There are many IDPs, but they are afraid to come near the border. In desperation, some of them try to cross into Thailand illegally, to work on farms, but they are regularly rounded-up and then deported back into Burma.

The clinic will be built near the border. It will be a semi-permanent structure, and its contents will be arranged such that they can be moved on short notice. Should the Burmese Army arrive in the area, the medicine and other equipment will be moved leaving only the structure behind. Through such logistical planning, little supplies should be lost. There will also be an evacuation plan in place, to move bedridden patients to a prearranged secondary position.

February 2003 Update: Funding has been secured for the clinic proposal described herein. This clinic is now operational.
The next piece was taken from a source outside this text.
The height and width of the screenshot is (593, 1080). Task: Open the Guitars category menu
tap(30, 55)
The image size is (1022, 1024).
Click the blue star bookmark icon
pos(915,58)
The following are two photos of the clinic's activities.

Prenatal care.

Pediatric care.

Material requirements - nutrition for patients and staff:

- Rice: approximately one-half kilo per person per day
- Salt
- Chili peppers
- Fish paste
- Sugar
- Spices
- Tea and coffee
- Tins of sardines
- Fresh vegetables, fruit and meat

Vitamin tablets and injections:

- Multivitamins
- Iron tablets
- Vitamin B complex
- Folic acid
- Vitamin C
- Rehydration salts

Kitchen and other supplies:

- Cooking pots, steel plates, spoons and forks, small and large knives, cups, water containers
- 40kg waterproof containers for the equipment and medicine
- Blankets and mosquito nets
- Plastic floor mats
- Two Icon radios for communication with the backpack teams
- Hammers and nails, saws
- Heavy-duty plastic sheeting for the roof

The clinic building will be approximately 8x8 meters and made from local materials. The roof, at least initially, will be of plastic. The clinic will house the two medics, up to six bedridden patients, and a cooking area.
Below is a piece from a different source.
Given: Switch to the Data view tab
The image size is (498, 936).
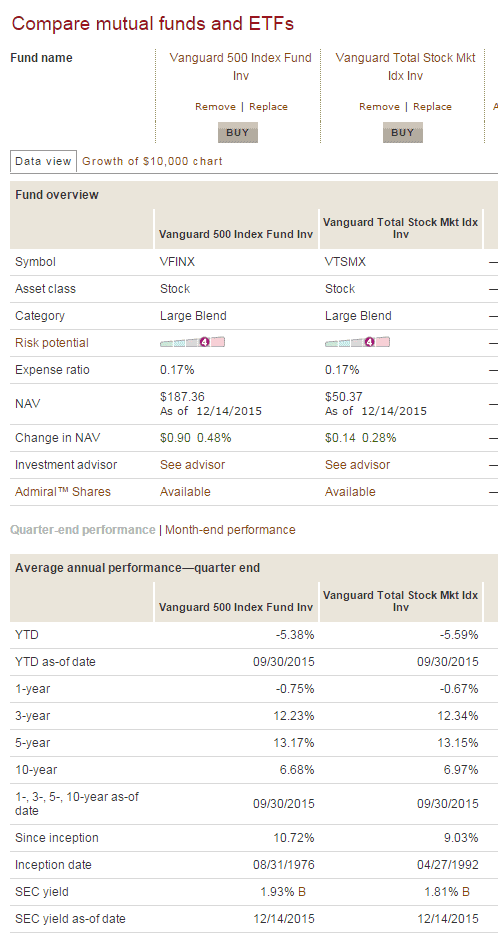Looking at the screenshot, I should [44, 161].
Medicine - anti-malarial and general:

- Quinine sulfate
- Quinine I.V.
- Chloroquine
- Paracetamol
- Co-proximol
- D5S I.V. 1 liter packs
- Analgesic I.V./I.M.
- Pain ointments (for malaria joint pain)
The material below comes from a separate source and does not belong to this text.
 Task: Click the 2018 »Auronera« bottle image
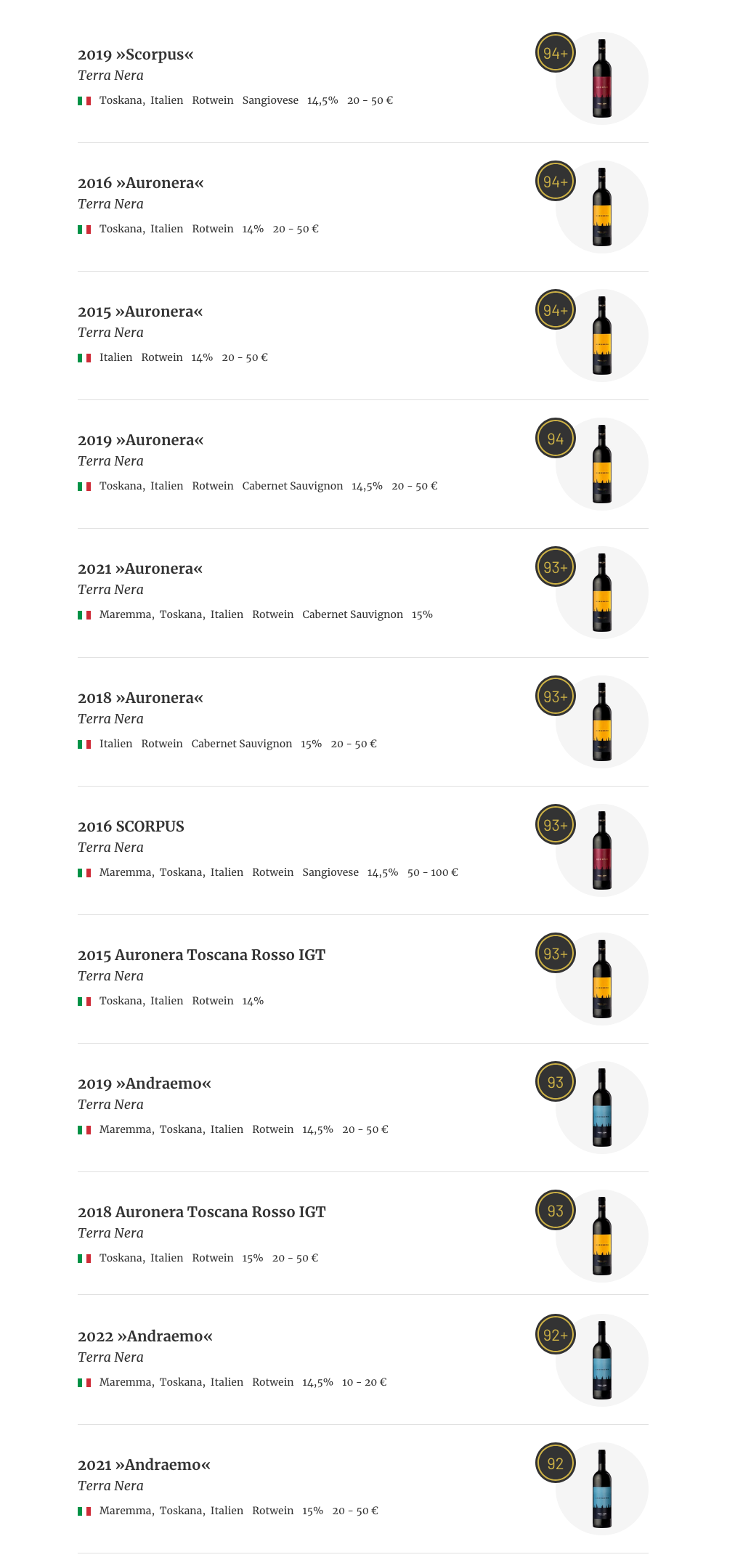[x=602, y=722]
The clinic will not have a microscope, so the specific type of malaria protozoa will not be diagnosed. Because of this all malaria cases will be treated with quinine sulfate. This may lead to quinine resistance in the future, but due to operational necessities there is no alternative.


- Ampicillin 250mg
- Amoxicillin 250mg
- Amoxicillin I.M.
- Amoxicillin powder (oral form for children)
- Penicillin V tablets
- E.E.S. penicillin solution
- Penicillin I.M. and H2O vials
- Tetracycline 250mg
- Metronidazole 250mg
- Doxycycline 250mg

Wound cleansing:

- Alcohol
- Hydrogen peroxide
- Povidine solution
- Iodine
- Gauze
- Cotton wool
- Cotton swabs
- Sutures
- Cyclocane (local anesthetic)
- Syringes, disposable needles
- Plastic forceps (disposable)
- Dressings and bandages
- Scalpel and blades
- Micropore tape
- Plasters
- Surgical gloves
- Kidney dishes

Extra items:

- Immodium
- Laxatives
- De-worming pills
- Hydrocortisone cream
- Eye drops
- Conjunctivitis cream
- Ear drops
- Patient hygiene: soap, toothpaste, toothbrush, shampoo, comb

Medic personal equipment:

- Uniform
- Boots and socks
- T-shirts and undershorts
- Belt
- Hammock
- Sleeping bag
- Mosquito net
- Backpack
- Water bottle
- Jungle knife

Medic pack:

- Small bag
- Scalpel and blades
- Forceps
- Artery clamps various sizes
- Large and small scissors
- Stethoscope
- Blood pressure gauge
- Thermometers
- Notebook, pen, disposable camera (for documentation)
- Torch

Porter equipment:

- Uniform
- Boots and socks
- Hammock
- Sleeping bag
- Mosquito net
- Backpack

Porters will also be used to help carry equipment on the medics’ trips.

Proposal and budget:

The budget for the clinic, in Thai baht, to establish it and run it for a period of six months, is as follows:

Medicine: 60,000
Two Icon radios 14,000
Clinic setup 10,000
Six months operation 50,000
Other expenses (truck hire, travel) 10,000

Total 144,000

At the current exchange rate of 41 Thai baht to $1, this is approximately $3,500. We also hope to arrange additional funding to keep the clinic running for the foreseeable future.